The Upstage Club has been said to have helped develop the Jersey Shore sound or "Asbury Sound," though musicians and others closely involved with the regional music scene object to the concept and see each band as having a personality and style of their own. According to Richie "La Bamba" Rosenberg, "If the sound that developed at the Shore in the 70s was unique, it was because you could play traditional blues and rock-and-roll. At the same time, audiences were open to experimentation. We mingled everybody's' styles."

The musicians frequenting the Upstage Club formed several influential bands. In the late 1960s, Bruce Springsteen played at the Upstage Club with John Lyon, Steven Van Zandt, Garry Tallent, Danny Federici, David Sancious, and Vini Lopez. The Asbury Jukes', the E Street Band's, and the Hubcap's roots extend to he Upstage Club. Richie "La Bamba" Rosenberg said, "When we started, it was usually me convincing a club owner we had a band that played pop tunes...He'd hire us, and then I'd run to the Upstage club in Asbury Park and whoever was there at the time became the band. We used to call it 'the band of the week.' " Rosenberg said that the Hubcaps consisted mostly of Jukes who were not busy when he was recruiting for the Hubcaps. Van Zandt, Garry Tallent, Federici, Lopez and Sancious, all later joined Springsteen in the E Street Band.

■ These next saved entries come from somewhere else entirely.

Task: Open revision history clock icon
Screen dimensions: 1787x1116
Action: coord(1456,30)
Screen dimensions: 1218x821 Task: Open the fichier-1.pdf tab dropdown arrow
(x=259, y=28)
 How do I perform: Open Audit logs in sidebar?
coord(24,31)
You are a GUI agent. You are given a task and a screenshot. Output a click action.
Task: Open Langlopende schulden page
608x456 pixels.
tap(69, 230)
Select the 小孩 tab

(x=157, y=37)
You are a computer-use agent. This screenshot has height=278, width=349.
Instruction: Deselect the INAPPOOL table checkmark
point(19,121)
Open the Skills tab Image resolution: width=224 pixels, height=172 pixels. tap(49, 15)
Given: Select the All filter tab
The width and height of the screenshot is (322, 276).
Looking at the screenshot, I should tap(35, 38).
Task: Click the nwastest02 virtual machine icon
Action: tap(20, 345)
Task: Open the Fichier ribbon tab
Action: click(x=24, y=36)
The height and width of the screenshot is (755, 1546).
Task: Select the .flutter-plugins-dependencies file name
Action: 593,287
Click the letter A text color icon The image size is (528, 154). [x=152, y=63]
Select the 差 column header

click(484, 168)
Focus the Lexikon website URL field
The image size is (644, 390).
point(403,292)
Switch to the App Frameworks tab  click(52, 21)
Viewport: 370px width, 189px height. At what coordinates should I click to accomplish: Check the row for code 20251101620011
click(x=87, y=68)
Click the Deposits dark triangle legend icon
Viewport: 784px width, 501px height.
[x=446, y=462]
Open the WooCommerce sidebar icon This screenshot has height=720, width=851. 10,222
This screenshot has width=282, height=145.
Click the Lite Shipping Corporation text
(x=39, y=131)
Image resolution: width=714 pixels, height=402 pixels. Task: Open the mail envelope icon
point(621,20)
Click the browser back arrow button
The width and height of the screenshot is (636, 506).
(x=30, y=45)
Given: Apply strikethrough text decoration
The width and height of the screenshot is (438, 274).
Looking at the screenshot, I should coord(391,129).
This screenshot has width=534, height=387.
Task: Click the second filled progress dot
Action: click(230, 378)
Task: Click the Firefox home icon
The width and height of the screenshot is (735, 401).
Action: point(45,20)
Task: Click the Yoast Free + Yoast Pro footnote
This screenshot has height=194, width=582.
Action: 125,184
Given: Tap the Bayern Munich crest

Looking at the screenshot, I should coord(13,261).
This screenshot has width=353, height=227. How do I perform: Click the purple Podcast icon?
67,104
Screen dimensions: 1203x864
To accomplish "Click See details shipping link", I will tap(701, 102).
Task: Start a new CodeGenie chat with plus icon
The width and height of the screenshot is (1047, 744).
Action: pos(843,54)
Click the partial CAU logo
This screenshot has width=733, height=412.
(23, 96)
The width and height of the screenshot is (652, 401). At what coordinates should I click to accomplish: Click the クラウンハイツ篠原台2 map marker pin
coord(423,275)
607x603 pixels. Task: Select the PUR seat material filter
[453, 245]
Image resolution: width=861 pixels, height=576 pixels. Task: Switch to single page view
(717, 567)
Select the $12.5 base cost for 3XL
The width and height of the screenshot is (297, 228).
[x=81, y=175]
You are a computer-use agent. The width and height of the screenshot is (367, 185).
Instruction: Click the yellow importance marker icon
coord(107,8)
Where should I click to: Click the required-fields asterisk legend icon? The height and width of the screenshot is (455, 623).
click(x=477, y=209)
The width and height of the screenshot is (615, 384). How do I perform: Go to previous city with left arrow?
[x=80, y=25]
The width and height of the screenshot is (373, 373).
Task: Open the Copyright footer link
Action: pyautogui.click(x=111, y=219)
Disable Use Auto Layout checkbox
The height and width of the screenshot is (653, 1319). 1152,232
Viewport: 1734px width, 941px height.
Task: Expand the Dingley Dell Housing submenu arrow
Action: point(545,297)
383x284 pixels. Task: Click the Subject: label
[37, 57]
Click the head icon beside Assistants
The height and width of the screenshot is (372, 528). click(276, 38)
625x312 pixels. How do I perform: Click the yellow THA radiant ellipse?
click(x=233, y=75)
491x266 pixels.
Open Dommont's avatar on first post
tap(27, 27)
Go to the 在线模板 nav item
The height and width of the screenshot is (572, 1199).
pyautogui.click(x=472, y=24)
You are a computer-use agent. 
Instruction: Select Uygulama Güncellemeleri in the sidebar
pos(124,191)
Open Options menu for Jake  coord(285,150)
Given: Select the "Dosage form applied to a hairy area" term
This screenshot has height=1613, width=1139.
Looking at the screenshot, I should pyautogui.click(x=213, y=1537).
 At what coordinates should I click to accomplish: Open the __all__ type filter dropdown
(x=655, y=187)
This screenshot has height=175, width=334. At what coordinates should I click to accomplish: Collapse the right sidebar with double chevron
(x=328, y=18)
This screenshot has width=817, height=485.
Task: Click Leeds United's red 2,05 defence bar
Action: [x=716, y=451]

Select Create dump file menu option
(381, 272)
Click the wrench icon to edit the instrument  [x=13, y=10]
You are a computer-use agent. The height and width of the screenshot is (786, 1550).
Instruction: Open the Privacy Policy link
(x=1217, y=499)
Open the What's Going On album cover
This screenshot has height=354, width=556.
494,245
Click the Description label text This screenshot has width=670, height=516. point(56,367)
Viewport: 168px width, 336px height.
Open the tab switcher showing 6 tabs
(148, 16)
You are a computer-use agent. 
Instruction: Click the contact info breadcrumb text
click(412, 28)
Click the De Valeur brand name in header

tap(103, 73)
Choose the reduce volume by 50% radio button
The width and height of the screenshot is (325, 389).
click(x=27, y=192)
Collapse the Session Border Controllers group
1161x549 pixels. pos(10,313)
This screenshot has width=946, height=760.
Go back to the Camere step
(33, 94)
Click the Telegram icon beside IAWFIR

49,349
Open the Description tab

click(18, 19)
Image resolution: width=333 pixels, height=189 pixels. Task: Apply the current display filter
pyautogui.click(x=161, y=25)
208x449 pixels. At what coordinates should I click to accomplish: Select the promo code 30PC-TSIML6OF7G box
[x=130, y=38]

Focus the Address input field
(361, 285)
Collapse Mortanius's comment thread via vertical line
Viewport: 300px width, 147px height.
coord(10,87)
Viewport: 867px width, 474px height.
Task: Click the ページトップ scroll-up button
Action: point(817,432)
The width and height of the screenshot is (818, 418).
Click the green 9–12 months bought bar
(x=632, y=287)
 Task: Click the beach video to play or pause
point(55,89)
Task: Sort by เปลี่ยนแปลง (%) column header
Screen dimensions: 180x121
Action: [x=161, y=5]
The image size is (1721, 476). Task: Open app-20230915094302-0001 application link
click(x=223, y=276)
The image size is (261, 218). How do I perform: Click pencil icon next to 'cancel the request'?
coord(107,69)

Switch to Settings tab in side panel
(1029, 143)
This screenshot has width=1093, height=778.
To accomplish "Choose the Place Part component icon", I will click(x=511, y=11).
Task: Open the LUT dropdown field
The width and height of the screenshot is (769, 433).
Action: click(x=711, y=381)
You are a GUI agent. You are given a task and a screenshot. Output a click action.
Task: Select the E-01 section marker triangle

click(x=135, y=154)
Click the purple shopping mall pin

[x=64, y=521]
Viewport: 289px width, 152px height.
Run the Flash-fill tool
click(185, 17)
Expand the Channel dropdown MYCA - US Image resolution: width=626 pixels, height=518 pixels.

The Upstage Club closed in 1971. In 2014, the site was listed for sale for $1.8 million, which included a $750,000 New Jersey liquor license.

==Media==
A documentary about the club called "Just Before the Dawn" that tells the story of the Upstage Club was released on April 21, 2017, during the Asbury Park Music & Film Festival. The film was originally going to focus solely on the Upstage Club but its scope was later expanded to include the societal context in which the club was created, and how the music community helped Asbury Park survive. The film was directed by Tom Jones. It reflects on Asbury Park during the 1970s, the impact of race riots, and the emergence of its unique sound. The film features interviews with musicians who played during the era of the Upstage. In the film, Southside Johnny says, "I learned almost everything I know about performing and singing from those three years, two and a half years, at the Upstage because it was like our college." There is also a book about The Upstage Club by Carrie Potter-Devening entitled, "For Music's Sake. Asbury Park's Upstage Club and Green Mermaid Cafe. The Untold Stories", whilst Albee Tellone's "Upstage, Springsteen and Me" gives substantial insights into life in the club.